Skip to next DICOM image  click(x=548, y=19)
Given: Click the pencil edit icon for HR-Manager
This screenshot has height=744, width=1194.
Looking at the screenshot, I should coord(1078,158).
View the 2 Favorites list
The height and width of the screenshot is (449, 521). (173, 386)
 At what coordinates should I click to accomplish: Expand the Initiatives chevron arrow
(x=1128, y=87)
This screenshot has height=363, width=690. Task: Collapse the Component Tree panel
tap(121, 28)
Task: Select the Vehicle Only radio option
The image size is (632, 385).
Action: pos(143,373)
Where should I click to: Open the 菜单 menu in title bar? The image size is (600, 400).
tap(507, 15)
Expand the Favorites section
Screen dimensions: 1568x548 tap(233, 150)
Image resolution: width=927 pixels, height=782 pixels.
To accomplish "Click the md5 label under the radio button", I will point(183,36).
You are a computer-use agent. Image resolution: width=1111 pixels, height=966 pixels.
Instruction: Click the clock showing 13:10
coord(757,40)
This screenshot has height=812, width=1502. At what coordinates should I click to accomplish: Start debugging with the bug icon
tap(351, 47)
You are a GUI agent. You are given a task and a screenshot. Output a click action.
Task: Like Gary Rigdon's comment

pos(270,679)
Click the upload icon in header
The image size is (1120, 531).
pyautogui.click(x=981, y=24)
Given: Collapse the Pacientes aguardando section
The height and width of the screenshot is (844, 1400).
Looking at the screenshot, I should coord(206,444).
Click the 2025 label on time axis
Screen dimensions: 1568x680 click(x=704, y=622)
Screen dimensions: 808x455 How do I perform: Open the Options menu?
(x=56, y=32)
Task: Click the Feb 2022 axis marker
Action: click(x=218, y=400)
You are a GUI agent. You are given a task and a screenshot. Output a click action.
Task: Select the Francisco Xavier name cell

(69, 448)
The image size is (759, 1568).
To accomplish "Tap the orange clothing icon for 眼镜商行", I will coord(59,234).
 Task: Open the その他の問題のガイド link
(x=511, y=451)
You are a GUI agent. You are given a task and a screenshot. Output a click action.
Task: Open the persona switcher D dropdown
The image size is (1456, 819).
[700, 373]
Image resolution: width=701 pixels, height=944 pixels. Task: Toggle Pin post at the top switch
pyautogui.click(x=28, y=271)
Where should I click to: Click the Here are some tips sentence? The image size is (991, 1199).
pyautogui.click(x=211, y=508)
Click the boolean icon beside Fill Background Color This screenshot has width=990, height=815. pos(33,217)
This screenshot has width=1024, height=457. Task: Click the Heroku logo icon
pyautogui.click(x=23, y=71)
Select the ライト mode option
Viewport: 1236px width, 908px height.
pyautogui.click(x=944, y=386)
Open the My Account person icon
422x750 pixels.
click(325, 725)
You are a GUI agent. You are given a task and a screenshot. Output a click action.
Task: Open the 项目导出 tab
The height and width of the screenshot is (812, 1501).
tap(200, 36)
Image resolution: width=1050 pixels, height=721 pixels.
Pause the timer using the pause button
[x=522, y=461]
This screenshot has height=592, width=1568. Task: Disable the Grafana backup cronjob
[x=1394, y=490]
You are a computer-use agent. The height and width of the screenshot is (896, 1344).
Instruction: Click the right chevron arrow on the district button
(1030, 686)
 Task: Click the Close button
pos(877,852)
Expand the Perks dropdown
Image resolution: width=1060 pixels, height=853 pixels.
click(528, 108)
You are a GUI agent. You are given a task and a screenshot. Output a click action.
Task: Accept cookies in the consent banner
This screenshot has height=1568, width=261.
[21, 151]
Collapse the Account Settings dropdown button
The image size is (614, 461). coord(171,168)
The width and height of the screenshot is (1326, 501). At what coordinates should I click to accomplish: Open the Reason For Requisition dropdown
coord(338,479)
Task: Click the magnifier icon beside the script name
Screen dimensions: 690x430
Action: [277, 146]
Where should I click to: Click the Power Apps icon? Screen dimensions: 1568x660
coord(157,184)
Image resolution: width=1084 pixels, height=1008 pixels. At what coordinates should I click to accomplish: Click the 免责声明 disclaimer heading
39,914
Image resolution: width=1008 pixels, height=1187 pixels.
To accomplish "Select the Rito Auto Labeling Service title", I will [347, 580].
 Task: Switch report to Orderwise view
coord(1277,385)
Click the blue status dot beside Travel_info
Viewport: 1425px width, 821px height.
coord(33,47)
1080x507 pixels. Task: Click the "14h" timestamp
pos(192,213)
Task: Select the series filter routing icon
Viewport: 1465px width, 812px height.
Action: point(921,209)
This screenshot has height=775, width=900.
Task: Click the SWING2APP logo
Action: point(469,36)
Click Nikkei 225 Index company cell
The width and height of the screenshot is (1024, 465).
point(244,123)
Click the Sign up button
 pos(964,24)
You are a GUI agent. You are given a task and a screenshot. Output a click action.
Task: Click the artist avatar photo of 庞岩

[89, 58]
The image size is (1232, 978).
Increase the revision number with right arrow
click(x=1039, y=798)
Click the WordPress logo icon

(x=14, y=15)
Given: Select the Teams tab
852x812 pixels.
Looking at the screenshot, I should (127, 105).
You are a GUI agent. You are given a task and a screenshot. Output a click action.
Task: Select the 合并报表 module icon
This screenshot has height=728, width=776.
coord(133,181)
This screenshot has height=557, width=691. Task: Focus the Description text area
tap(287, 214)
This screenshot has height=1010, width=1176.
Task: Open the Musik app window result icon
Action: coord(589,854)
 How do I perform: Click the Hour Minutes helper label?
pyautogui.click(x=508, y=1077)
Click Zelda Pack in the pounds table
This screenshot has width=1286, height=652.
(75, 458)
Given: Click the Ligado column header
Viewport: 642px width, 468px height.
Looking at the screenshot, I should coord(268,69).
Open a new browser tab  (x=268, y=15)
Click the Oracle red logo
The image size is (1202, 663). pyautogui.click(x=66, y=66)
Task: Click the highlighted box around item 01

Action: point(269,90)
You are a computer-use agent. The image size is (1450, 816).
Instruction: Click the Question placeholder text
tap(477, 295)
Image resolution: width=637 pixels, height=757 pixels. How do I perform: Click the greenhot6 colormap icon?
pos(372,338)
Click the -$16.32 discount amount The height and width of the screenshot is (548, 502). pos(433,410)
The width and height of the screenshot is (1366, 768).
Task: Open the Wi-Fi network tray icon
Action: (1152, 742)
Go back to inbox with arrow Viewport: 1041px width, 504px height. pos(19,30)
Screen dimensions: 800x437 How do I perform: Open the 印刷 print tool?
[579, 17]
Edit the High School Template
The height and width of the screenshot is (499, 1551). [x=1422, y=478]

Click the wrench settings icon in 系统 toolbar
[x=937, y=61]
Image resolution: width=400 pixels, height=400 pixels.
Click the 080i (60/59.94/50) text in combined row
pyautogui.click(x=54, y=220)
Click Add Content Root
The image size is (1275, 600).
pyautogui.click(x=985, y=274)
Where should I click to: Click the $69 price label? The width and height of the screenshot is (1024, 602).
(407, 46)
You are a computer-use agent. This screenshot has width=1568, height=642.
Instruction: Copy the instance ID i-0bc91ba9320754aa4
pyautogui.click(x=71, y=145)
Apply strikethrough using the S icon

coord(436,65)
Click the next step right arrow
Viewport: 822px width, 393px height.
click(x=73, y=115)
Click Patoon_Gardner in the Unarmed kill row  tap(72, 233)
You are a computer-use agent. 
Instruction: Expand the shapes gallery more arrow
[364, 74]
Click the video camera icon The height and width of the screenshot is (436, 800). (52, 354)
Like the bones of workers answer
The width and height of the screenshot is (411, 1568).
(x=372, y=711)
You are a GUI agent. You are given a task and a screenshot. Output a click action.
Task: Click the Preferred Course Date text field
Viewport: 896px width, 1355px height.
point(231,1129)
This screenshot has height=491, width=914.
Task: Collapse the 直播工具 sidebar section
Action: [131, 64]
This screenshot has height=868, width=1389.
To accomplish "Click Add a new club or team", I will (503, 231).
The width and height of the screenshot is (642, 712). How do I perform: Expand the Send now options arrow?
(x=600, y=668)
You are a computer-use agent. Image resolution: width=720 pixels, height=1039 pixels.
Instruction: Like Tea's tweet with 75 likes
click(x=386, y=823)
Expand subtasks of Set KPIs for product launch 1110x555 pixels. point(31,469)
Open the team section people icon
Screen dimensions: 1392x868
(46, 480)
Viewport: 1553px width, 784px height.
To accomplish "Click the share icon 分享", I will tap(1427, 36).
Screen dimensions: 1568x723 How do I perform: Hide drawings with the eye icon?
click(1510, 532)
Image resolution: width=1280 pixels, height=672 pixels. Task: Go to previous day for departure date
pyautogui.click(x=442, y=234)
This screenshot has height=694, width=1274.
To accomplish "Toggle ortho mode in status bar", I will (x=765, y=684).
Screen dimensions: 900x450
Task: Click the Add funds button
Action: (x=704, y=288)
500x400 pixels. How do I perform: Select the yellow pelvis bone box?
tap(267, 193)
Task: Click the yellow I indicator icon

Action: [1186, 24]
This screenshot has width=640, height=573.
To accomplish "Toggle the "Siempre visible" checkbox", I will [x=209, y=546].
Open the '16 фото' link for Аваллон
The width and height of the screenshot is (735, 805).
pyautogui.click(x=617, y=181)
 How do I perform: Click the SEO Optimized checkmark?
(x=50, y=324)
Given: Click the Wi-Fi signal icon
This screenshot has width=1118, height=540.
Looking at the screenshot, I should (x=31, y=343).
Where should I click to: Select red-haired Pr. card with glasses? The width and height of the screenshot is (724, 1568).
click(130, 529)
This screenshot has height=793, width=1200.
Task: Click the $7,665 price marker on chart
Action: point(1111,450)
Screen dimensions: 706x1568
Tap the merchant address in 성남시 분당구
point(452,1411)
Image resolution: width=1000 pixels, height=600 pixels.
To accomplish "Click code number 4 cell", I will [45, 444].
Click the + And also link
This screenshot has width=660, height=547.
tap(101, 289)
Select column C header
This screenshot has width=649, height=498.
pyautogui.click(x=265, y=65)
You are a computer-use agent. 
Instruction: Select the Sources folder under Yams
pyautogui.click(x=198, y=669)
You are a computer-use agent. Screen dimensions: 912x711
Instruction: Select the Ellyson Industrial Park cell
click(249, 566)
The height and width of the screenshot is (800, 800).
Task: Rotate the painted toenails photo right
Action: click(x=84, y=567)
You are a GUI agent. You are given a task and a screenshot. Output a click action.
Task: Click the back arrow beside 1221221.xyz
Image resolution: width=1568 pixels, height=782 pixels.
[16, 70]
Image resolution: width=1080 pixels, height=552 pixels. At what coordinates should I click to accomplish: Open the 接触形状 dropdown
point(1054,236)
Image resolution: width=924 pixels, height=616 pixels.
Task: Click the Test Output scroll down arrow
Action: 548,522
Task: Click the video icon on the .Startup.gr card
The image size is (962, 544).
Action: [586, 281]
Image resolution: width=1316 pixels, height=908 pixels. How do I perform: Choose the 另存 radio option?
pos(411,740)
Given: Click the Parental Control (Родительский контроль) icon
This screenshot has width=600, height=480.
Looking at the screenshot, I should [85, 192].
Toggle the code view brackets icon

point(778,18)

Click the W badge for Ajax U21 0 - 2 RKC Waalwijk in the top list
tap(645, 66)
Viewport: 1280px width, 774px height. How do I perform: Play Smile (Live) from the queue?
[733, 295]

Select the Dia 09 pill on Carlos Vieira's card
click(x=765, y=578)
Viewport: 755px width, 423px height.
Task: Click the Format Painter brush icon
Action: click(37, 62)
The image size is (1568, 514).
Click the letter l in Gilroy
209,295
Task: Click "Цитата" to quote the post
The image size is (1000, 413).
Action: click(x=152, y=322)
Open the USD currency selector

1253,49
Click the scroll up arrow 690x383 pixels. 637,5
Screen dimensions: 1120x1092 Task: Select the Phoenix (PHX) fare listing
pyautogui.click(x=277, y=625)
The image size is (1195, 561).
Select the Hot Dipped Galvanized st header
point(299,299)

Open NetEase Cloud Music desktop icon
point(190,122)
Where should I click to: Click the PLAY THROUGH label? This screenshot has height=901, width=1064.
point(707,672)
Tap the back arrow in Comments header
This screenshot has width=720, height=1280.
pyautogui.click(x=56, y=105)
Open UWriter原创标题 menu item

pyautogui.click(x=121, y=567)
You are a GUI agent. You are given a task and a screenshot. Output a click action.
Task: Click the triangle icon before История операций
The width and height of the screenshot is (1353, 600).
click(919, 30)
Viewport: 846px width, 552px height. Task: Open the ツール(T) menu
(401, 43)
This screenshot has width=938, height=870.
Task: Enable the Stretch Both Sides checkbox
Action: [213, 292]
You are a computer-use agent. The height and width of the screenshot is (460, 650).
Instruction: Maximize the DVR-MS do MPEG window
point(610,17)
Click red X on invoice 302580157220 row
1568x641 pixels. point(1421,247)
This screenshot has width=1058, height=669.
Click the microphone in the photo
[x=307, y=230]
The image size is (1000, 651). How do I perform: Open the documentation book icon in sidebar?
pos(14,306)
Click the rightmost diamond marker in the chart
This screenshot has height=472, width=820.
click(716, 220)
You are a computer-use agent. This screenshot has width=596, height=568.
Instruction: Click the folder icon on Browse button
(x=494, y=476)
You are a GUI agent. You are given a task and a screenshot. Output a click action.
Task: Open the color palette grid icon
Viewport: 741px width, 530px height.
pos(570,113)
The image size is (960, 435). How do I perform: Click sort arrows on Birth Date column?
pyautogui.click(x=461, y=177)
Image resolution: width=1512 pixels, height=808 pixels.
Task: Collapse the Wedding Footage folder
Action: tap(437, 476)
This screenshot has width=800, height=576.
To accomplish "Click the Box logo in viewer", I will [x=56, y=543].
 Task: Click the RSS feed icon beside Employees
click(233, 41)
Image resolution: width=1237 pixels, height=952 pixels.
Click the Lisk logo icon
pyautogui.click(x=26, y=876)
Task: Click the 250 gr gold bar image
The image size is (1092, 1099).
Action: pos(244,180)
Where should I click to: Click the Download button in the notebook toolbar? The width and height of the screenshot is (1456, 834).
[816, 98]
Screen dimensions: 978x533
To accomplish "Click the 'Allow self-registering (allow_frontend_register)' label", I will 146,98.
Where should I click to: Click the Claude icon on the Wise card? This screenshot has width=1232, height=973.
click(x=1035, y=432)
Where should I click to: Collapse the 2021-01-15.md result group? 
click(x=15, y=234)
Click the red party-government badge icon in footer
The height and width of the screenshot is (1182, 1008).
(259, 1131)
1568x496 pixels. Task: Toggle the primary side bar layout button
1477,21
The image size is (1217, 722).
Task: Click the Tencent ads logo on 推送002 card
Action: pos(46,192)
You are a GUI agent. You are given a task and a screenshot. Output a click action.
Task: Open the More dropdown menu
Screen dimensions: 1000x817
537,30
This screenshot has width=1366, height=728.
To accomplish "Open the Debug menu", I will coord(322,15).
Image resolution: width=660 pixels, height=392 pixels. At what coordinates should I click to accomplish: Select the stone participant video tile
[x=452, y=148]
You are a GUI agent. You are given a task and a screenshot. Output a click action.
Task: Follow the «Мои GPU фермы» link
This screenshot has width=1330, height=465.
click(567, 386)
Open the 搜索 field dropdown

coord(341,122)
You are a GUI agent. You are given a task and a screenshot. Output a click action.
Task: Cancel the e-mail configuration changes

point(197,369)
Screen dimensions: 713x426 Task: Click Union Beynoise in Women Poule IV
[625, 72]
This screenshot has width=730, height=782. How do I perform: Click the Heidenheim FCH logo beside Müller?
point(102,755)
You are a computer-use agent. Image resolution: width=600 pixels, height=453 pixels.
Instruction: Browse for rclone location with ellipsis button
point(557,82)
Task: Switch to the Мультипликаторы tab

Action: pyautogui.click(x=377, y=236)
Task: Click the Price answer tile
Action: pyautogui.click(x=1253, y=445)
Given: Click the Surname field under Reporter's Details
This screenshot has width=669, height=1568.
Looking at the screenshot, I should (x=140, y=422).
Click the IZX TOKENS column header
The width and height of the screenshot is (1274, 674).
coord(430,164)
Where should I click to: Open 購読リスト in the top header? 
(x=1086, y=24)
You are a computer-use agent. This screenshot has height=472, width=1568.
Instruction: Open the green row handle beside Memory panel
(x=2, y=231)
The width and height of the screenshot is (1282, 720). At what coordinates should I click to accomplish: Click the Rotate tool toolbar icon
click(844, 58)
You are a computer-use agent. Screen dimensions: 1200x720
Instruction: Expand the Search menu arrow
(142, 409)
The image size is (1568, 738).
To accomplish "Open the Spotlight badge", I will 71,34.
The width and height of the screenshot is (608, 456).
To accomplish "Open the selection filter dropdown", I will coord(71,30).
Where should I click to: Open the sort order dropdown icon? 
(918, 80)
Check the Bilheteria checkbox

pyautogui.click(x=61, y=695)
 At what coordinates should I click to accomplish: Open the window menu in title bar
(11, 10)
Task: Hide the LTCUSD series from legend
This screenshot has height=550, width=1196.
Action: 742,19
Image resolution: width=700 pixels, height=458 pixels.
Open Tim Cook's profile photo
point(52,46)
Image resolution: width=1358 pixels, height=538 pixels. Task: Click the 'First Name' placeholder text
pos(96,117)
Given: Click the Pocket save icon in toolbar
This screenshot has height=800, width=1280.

• [EXERCISE DESCRIPTION] Lines with "next": find them in the data and copy each one.

• [FINISHED TASK]
Skip to next DICOM image  click(x=548, y=19)
Click the next step right arrow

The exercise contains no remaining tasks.